Every entry must reappear in your answer exactly as written, though its pictures must not.

━━━━━ WORKING DATA ━━━━━

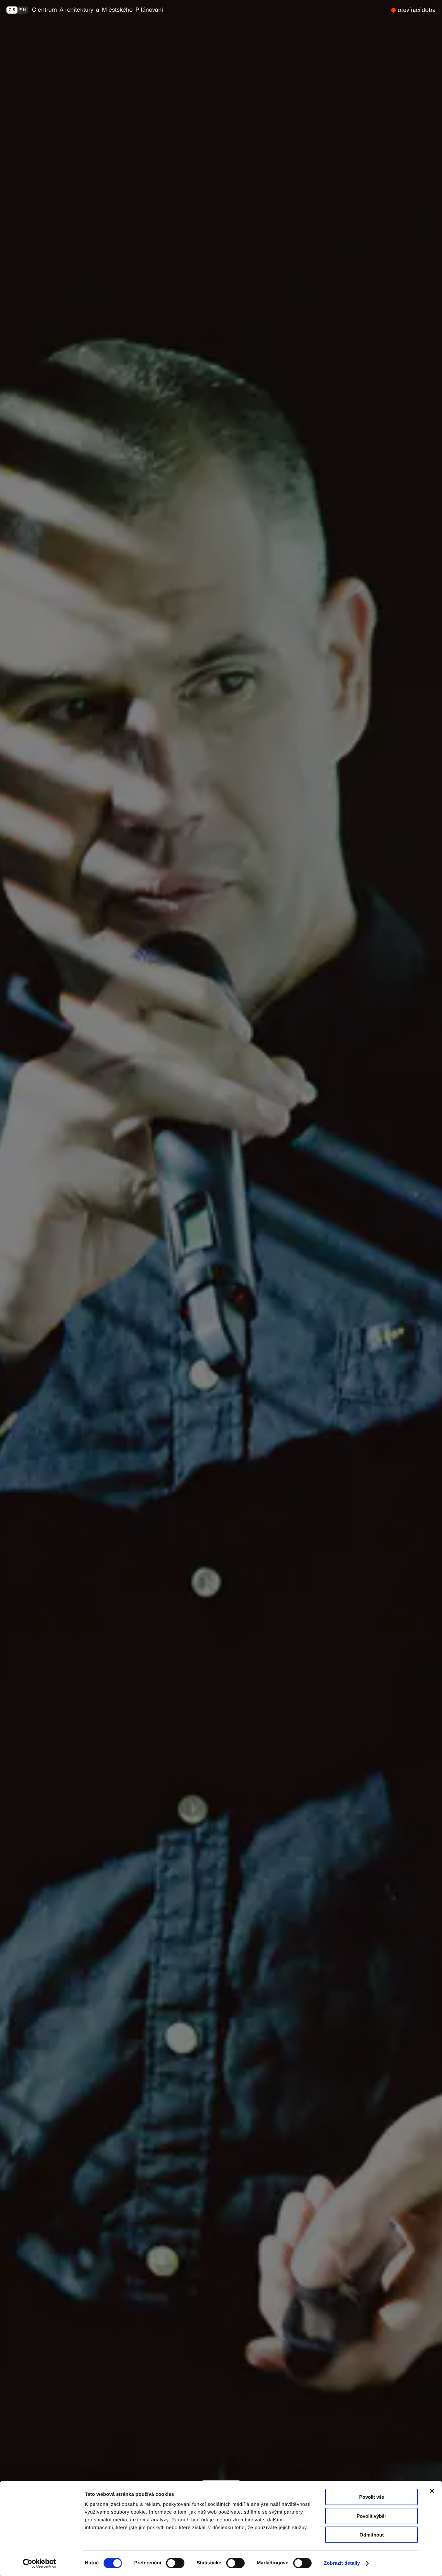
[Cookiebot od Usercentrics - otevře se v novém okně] (42, 2563)
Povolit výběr (371, 2516)
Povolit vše (371, 2497)
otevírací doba (417, 10)
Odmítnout (371, 2535)
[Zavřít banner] (432, 2491)
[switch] (175, 2563)
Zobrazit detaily (342, 2563)
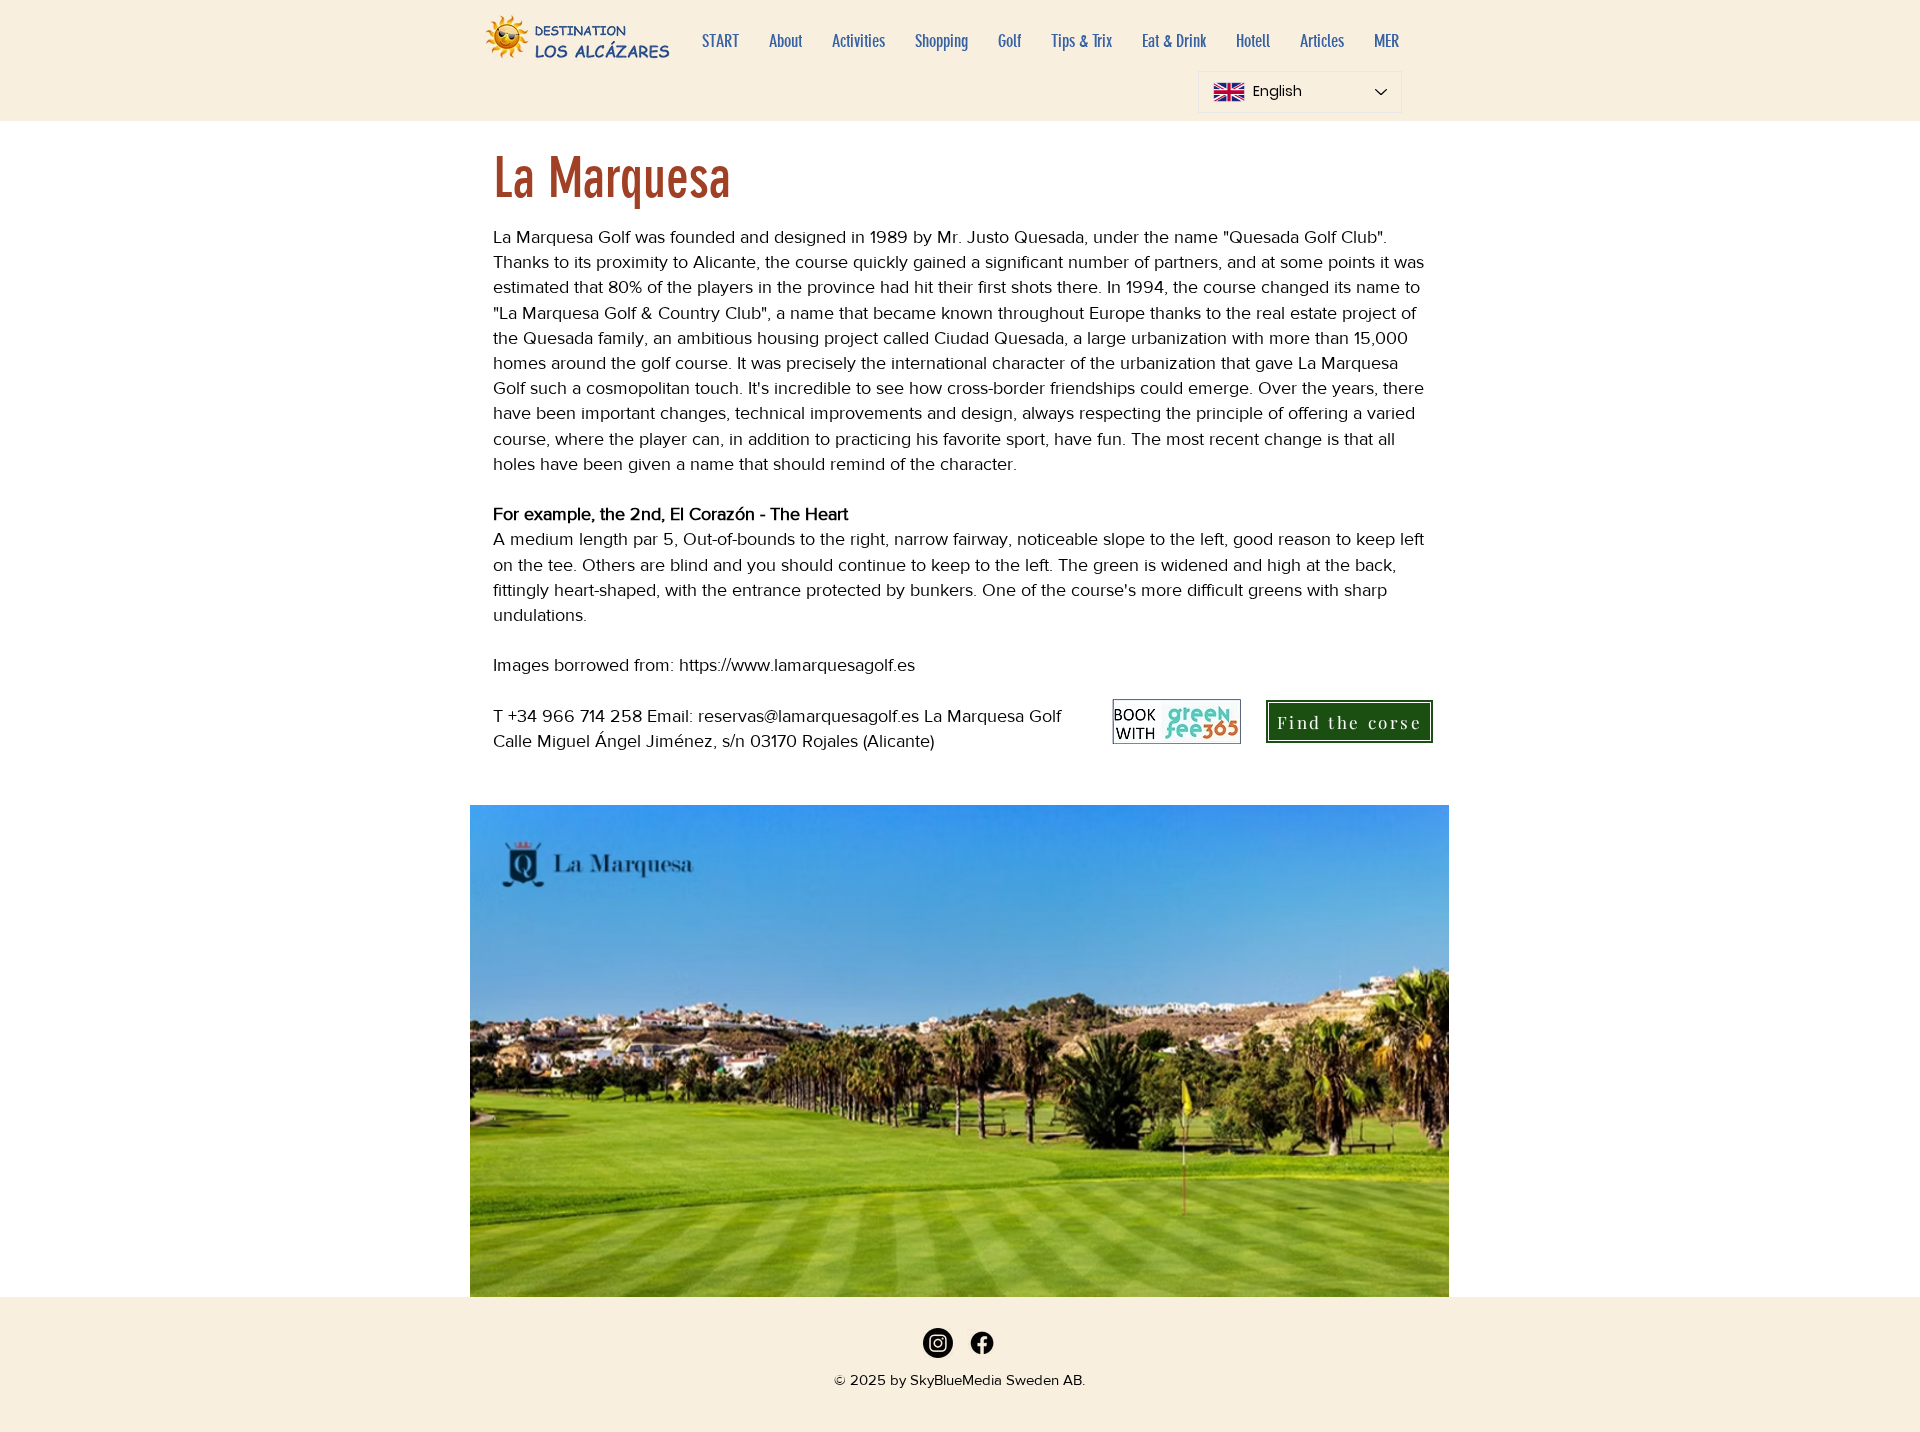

━━━━━

ANSWER SPACE:
[Cookiebot od Usercentrics - otevře se v novém okně] (42, 2563)
Povolit výběr (371, 2516)
Povolit vše (371, 2497)
otevírací doba (417, 10)
Odmítnout (371, 2535)
[Zavřít banner] (432, 2491)
[switch] (175, 2563)
Zobrazit detaily (342, 2563)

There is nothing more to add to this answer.